1. ABSTRACT. Mitochondrial complex V (CV) subunit gene mutations cause a variety of severe metabolic diseases that impair child health and development, with strokes, neuropathy, ataxia, vision loss, and cardiomyopathy. However, much remains to be learned about underlying mechanisms and potential therapies for CV diseases. We Hypothesize that (a) CV subunit mutations evoke assorted changes in its structure and function that may result in a variety of discrete biochemical defects, and (b) CV disease severity is directly influenced by mTORC1 activity and cellular nutrient status.

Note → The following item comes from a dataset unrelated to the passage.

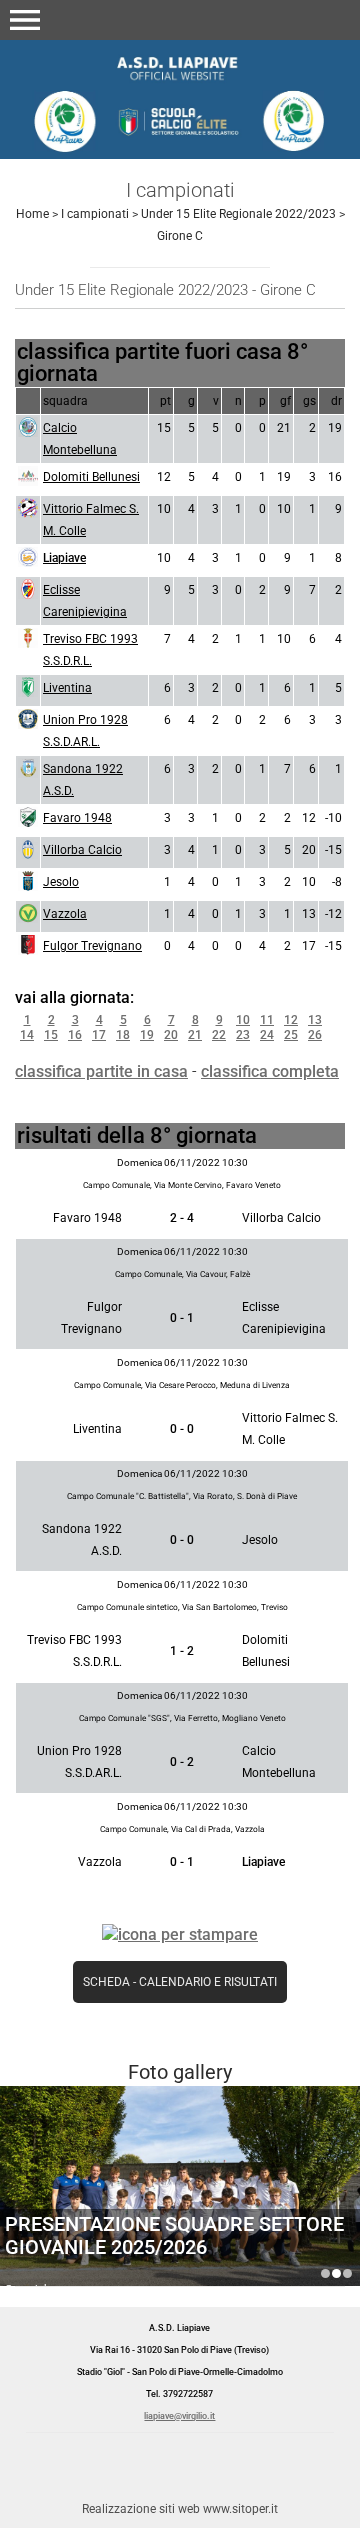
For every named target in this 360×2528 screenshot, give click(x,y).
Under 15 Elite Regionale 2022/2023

Specific Aims of this work are to [Aim 1] Identify the precise biochemical processes disrupted by CV deficiency; [Aim 2] Characterize the impact of cellular nutrients and nutrient-sensing signaling through the AMPK/mTOR pathway on CV regulation; and [Aim 3] Evaluate organ- level effects of CV deficiency and targeted signaling therapies in a zebrafish vertebrate model animal, given extensive evolutionary conservation of CV. Methods will include in vitro cellular assessment of mitochondrial CV structure and function (blue native gel), mitochondrial physiology (mitochondrial membrane potential, oxidative stress), and activities of central nodes in the integrated nutrient-sensing signaling network in human fibroblasts, using cells from healthy individuals, genetic-based CV diseases, and pharmacologic CV inhibition (oligomycin). Cellular analyses will be performed in response to modulation of cellular nutrients (glucose, leucine) and mTORC1 activity (rapamycin, probucol). We will also generate and characterize pharmacologic (oligomycin) and genetic (morpholino, CRISPR/Cas9) zebrafish model animals of CV disease in which to evaluate the organ-level sequelae of CV diseases as well as the potential therapeutic effects of cellular nutrients and mTORC1 activity regulators on CV functions. These studies will establish the foundation on which to future develop clinical diagnostic assays to confirm CV mutation pathogenicity and evaluate potential treatment responsiveness, and inform organ-specific effects of disease and potential therapies in a novel vertebrate model animal of CV disease.

1.摘要。 线粒体复合体V(CV)亚单位基因突变可导致多种严重的代谢性疾病 儿童健康和发育，有中风、神经病变、共济失调、视力丧失和心肌病。然而， 关于心血管疾病的潜在机制和潜在的治疗方法，仍有许多有待了解。我们 假设(A)CV亚单位突变引起其结构和功能的各种变化，这可能 导致各种离散的生化缺陷，以及(B)心血管疾病的严重程度直接受 MTORC1活性和细胞营养状态。这项工作的具体目标是[目标1]确定准确的 [目标2]表征细胞营养和营养物质的影响 通过AMPK/mTOR途径调节CV的营养传感信号；和[目标3]评估器官- 斑马鱼脊椎动物模型中CV缺乏和靶向信号治疗的水平效应 CV的广泛进化守恒。方法将包括线粒体的体外细胞评估 CV结构和功能(蓝色天然凝胶)，线粒体生理学(线粒体膜电位， 氧化应激)，以及整合的营养感知信号网络中中央节点的活动 成纤维细胞，使用来自健康个体的细胞，基于遗传的心血管疾病，以及药物的心血管抑制 (寡霉素)。细胞分析将响应细胞营养的调节(葡萄糖， 亮氨酸)和mTORC1活性(雷帕霉素、普罗布考)。我们还将生成和表征药理学 (寡霉素)和遗传性(Morolino，CRISPR/Cas9)斑马鱼CV病模型动物 评价心血管疾病的器官水平后遗症以及细胞因子的潜在治疗效果 营养素和mTORC1活性调节剂对心血管功能的影响。这些研究将为以下方面奠定基础 这为今后开发临床诊断方法以确认CV突变的致病性和评估其潜力奠定了基础 治疗反应性，并在一项新的疾病和潜在治疗方法中告知特定器官的影响 心血管疾病的脊椎动物模型动物。